# HOW TO COMPLETE THIS TASK:
All of the data must be printed exactly; please include every line.

[Pixel coordinate grounding data]
***
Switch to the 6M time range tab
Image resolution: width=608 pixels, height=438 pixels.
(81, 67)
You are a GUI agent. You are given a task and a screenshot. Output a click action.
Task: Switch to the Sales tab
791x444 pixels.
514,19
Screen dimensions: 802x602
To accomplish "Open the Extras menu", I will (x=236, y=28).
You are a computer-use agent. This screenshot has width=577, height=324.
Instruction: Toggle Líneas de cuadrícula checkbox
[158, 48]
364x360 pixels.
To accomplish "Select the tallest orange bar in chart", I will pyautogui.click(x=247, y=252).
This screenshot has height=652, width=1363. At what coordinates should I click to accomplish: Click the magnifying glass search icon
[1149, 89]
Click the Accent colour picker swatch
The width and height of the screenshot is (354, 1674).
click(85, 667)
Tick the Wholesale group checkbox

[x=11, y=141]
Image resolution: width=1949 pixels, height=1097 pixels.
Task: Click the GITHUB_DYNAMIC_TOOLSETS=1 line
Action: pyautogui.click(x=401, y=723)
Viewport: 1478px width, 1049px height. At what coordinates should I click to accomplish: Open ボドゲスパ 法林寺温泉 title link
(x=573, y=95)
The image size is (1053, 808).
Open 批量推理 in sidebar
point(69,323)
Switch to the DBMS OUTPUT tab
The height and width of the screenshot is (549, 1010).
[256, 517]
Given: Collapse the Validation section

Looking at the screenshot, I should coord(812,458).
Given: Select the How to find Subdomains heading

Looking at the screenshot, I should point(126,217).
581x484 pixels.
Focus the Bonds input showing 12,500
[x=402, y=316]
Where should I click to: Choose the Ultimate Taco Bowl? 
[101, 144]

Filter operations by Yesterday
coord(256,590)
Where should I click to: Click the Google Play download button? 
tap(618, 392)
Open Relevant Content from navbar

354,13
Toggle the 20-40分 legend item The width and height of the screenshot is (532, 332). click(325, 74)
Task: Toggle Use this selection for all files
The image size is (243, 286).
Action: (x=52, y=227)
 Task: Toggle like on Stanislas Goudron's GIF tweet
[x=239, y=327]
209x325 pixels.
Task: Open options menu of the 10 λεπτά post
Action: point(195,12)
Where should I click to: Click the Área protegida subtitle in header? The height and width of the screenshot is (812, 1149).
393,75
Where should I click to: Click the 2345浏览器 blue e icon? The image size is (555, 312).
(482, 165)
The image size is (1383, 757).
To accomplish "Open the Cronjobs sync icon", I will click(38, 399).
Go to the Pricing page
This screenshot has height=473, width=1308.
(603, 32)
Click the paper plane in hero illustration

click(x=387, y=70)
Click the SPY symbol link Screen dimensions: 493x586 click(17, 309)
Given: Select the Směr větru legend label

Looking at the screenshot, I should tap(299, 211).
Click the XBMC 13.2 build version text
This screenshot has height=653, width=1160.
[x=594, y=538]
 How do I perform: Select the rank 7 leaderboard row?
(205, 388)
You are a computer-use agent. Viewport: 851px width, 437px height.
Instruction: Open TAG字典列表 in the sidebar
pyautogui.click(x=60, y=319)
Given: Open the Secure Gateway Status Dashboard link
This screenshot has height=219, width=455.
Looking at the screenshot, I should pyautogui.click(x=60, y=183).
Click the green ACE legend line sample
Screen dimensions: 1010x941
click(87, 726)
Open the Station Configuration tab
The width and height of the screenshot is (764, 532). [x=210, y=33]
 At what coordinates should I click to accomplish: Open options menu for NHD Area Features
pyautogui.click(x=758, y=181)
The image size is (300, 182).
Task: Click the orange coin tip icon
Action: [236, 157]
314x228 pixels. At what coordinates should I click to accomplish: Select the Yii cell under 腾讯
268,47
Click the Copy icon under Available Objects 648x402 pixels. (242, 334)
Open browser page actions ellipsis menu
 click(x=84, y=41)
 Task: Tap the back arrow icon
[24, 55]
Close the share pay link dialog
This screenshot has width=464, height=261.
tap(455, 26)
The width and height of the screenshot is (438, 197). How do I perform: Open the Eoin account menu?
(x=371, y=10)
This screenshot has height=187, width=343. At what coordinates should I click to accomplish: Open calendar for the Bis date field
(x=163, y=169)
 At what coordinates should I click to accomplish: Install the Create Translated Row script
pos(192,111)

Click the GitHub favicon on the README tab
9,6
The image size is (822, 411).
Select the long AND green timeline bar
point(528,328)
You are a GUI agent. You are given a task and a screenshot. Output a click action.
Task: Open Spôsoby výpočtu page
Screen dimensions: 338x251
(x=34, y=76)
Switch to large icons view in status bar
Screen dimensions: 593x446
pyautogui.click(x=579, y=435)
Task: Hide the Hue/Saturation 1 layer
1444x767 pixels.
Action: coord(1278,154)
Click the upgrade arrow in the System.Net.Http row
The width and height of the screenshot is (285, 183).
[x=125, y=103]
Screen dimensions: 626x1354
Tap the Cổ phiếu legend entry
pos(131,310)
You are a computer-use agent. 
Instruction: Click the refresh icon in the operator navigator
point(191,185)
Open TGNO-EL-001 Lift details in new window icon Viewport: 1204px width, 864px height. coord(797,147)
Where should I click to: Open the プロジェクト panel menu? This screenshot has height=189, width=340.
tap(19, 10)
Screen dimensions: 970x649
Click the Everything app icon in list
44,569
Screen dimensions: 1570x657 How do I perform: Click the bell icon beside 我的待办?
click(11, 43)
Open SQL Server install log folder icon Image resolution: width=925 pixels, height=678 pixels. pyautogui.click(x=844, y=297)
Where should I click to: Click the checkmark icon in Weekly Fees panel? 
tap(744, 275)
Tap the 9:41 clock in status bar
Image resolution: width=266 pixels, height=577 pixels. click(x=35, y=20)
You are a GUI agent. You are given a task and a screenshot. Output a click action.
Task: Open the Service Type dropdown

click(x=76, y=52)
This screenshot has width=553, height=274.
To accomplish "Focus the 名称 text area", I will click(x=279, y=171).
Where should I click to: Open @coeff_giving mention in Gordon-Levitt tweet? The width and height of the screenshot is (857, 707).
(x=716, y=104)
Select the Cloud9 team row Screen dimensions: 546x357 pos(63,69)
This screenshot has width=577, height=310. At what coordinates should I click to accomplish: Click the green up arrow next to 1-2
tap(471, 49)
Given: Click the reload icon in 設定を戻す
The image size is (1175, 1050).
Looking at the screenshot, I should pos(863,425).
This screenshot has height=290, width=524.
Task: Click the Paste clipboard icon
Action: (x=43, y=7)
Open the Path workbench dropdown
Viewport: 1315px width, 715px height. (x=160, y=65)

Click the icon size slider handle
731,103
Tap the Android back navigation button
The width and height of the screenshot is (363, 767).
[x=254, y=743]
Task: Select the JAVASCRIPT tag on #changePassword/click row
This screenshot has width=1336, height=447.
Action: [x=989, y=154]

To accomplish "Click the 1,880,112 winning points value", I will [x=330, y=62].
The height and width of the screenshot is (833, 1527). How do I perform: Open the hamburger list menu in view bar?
***
# WRITTEN ANSWER:
Switch to the 6M time range tab
Image resolution: width=608 pixels, height=438 pixels.
(81, 67)
You are a GUI agent. You are given a task and a screenshot. Output a click action.
Task: Switch to the Sales tab
791x444 pixels.
514,19
Screen dimensions: 802x602
To accomplish "Open the Extras menu", I will (x=236, y=28).
You are a computer-use agent. This screenshot has width=577, height=324.
Instruction: Toggle Líneas de cuadrícula checkbox
[158, 48]
364x360 pixels.
To accomplish "Select the tallest orange bar in chart", I will pyautogui.click(x=247, y=252).
This screenshot has height=652, width=1363. At what coordinates should I click to accomplish: Click the magnifying glass search icon
[1149, 89]
Click the Accent colour picker swatch
The width and height of the screenshot is (354, 1674).
click(85, 667)
Tick the Wholesale group checkbox

[x=11, y=141]
Image resolution: width=1949 pixels, height=1097 pixels.
Task: Click the GITHUB_DYNAMIC_TOOLSETS=1 line
Action: pyautogui.click(x=401, y=723)
Viewport: 1478px width, 1049px height. At what coordinates should I click to accomplish: Open ボドゲスパ 法林寺温泉 title link
(x=573, y=95)
The image size is (1053, 808).
Open 批量推理 in sidebar
point(69,323)
Switch to the DBMS OUTPUT tab
The height and width of the screenshot is (549, 1010).
[256, 517]
Given: Collapse the Validation section

Looking at the screenshot, I should coord(812,458).
Given: Select the How to find Subdomains heading

Looking at the screenshot, I should point(126,217).
581x484 pixels.
Focus the Bonds input showing 12,500
[x=402, y=316]
Where should I click to: Choose the Ultimate Taco Bowl? 
[101, 144]

Filter operations by Yesterday
coord(256,590)
Where should I click to: Click the Google Play download button? 
tap(618, 392)
Open Relevant Content from navbar

354,13
Toggle the 20-40分 legend item The width and height of the screenshot is (532, 332). click(325, 74)
Task: Toggle Use this selection for all files
The image size is (243, 286).
Action: (x=52, y=227)
 Task: Toggle like on Stanislas Goudron's GIF tweet
[x=239, y=327]
209x325 pixels.
Task: Open options menu of the 10 λεπτά post
Action: point(195,12)
Where should I click to: Click the Área protegida subtitle in header? The height and width of the screenshot is (812, 1149).
393,75
Where should I click to: Click the 2345浏览器 blue e icon? The image size is (555, 312).
(482, 165)
The image size is (1383, 757).
To accomplish "Open the Cronjobs sync icon", I will click(38, 399).
Go to the Pricing page
This screenshot has height=473, width=1308.
(603, 32)
Click the paper plane in hero illustration

click(x=387, y=70)
Click the SPY symbol link Screen dimensions: 493x586 click(17, 309)
Given: Select the Směr větru legend label

Looking at the screenshot, I should tap(299, 211).
Click the XBMC 13.2 build version text
This screenshot has height=653, width=1160.
[x=594, y=538]
 How do I perform: Select the rank 7 leaderboard row?
(205, 388)
You are a computer-use agent. Viewport: 851px width, 437px height.
Instruction: Open TAG字典列表 in the sidebar
pyautogui.click(x=60, y=319)
Given: Open the Secure Gateway Status Dashboard link
This screenshot has height=219, width=455.
Looking at the screenshot, I should pyautogui.click(x=60, y=183).
Click the green ACE legend line sample
Screen dimensions: 1010x941
click(87, 726)
Open the Station Configuration tab
The width and height of the screenshot is (764, 532). [x=210, y=33]
 At what coordinates should I click to accomplish: Open options menu for NHD Area Features
pyautogui.click(x=758, y=181)
The image size is (300, 182).
Task: Click the orange coin tip icon
Action: [236, 157]
314x228 pixels. At what coordinates should I click to accomplish: Select the Yii cell under 腾讯
268,47
Click the Copy icon under Available Objects 648x402 pixels. (242, 334)
Open browser page actions ellipsis menu
 click(x=84, y=41)
 Task: Tap the back arrow icon
[24, 55]
Close the share pay link dialog
This screenshot has width=464, height=261.
tap(455, 26)
The width and height of the screenshot is (438, 197). How do I perform: Open the Eoin account menu?
(x=371, y=10)
This screenshot has height=187, width=343. At what coordinates should I click to accomplish: Open calendar for the Bis date field
(x=163, y=169)
 At what coordinates should I click to accomplish: Install the Create Translated Row script
pos(192,111)

Click the GitHub favicon on the README tab
9,6
The image size is (822, 411).
Select the long AND green timeline bar
point(528,328)
You are a GUI agent. You are given a task and a screenshot. Output a click action.
Task: Open Spôsoby výpočtu page
Screen dimensions: 338x251
(x=34, y=76)
Switch to large icons view in status bar
Screen dimensions: 593x446
pyautogui.click(x=579, y=435)
Task: Hide the Hue/Saturation 1 layer
1444x767 pixels.
Action: coord(1278,154)
Click the upgrade arrow in the System.Net.Http row
The width and height of the screenshot is (285, 183).
[x=125, y=103]
Screen dimensions: 626x1354
Tap the Cổ phiếu legend entry
pos(131,310)
You are a computer-use agent. 
Instruction: Click the refresh icon in the operator navigator
point(191,185)
Open TGNO-EL-001 Lift details in new window icon Viewport: 1204px width, 864px height. coord(797,147)
Where should I click to: Open the プロジェクト panel menu? This screenshot has height=189, width=340.
tap(19, 10)
Screen dimensions: 970x649
Click the Everything app icon in list
44,569
Screen dimensions: 1570x657 How do I perform: Click the bell icon beside 我的待办?
click(11, 43)
Open SQL Server install log folder icon Image resolution: width=925 pixels, height=678 pixels. pyautogui.click(x=844, y=297)
Where should I click to: Click the checkmark icon in Weekly Fees panel? 
tap(744, 275)
Tap the 9:41 clock in status bar
Image resolution: width=266 pixels, height=577 pixels. click(x=35, y=20)
You are a GUI agent. You are given a task and a screenshot. Output a click action.
Task: Open the Service Type dropdown

click(x=76, y=52)
This screenshot has width=553, height=274.
To accomplish "Focus the 名称 text area", I will click(x=279, y=171).
Where should I click to: Open @coeff_giving mention in Gordon-Levitt tweet? The width and height of the screenshot is (857, 707).
(x=716, y=104)
Select the Cloud9 team row Screen dimensions: 546x357 pos(63,69)
This screenshot has width=577, height=310. At what coordinates should I click to accomplish: Click the green up arrow next to 1-2
tap(471, 49)
Given: Click the reload icon in 設定を戻す
The image size is (1175, 1050).
Looking at the screenshot, I should pos(863,425).
This screenshot has height=290, width=524.
Task: Click the Paste clipboard icon
Action: (x=43, y=7)
Open the Path workbench dropdown
Viewport: 1315px width, 715px height. (x=160, y=65)

Click the icon size slider handle
731,103
Tap the Android back navigation button
The width and height of the screenshot is (363, 767).
[x=254, y=743]
Task: Select the JAVASCRIPT tag on #changePassword/click row
This screenshot has width=1336, height=447.
Action: [x=989, y=154]

To accomplish "Click the 1,880,112 winning points value", I will [x=330, y=62].
The height and width of the screenshot is (833, 1527). How do I perform: Open the hamburger list menu in view bar?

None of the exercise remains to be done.